(Data entries)
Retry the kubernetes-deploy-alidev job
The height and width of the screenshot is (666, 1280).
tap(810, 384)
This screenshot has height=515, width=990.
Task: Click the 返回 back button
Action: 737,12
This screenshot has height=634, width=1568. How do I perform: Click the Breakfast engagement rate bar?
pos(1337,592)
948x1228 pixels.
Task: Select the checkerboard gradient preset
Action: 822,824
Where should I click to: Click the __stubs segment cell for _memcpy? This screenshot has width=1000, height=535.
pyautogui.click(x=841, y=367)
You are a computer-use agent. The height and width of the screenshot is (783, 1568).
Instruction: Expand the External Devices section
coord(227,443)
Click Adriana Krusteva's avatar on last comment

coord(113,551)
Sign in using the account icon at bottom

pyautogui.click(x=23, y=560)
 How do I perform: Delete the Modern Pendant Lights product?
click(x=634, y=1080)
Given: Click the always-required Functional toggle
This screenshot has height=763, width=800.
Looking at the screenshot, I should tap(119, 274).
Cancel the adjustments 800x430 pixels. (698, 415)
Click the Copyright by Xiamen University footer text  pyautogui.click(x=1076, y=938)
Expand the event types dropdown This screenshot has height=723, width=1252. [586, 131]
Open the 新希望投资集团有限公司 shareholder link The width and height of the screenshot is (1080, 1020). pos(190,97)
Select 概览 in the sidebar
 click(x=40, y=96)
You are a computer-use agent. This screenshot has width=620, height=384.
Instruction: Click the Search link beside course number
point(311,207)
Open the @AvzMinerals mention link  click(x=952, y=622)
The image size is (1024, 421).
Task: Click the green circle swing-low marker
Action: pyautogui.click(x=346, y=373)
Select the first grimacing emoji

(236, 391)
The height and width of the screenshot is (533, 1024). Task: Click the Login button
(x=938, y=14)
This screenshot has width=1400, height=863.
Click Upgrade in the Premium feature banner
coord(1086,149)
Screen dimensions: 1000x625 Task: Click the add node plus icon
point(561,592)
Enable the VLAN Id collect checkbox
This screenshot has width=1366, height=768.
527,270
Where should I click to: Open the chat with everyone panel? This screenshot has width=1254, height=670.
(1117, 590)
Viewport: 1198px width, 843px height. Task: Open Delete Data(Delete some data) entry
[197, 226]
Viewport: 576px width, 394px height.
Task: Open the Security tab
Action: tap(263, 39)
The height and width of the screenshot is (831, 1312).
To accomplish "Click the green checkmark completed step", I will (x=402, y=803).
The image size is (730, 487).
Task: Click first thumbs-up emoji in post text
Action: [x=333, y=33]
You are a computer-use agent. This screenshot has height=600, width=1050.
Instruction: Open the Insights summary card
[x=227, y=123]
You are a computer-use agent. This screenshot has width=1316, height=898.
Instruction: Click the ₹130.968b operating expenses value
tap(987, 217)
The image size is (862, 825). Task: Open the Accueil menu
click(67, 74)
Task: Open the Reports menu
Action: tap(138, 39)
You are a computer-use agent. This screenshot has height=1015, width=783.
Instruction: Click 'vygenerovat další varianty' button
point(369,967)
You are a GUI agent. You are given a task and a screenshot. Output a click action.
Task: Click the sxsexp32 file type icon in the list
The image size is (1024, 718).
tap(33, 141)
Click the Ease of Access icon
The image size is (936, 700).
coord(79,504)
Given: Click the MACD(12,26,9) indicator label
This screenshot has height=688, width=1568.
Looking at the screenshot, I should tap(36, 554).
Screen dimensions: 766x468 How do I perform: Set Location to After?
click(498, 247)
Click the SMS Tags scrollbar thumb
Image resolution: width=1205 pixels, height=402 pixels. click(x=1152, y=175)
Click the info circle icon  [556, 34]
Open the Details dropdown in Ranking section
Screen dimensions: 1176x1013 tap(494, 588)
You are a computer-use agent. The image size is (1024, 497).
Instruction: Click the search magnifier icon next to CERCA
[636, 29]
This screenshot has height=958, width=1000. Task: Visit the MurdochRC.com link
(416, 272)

To do
In the data above, which lines include "agent"? Return those lines.

Problem solution
You are a computer-use agent. The height and width of the screenshot is (783, 1568).
You are a computer-use agent. This screenshot has width=620, height=384.
You are a computer-use agent. This screenshot has height=600, width=1050.
You are a computer-use agent. This screenshot has width=1316, height=898.
You are a computer-use agent. This screenshot has height=1015, width=783.
You are a GUI agent. You are given a task and a screenshot. Output a click action.
You are a computer-use agent. The image size is (1024, 497).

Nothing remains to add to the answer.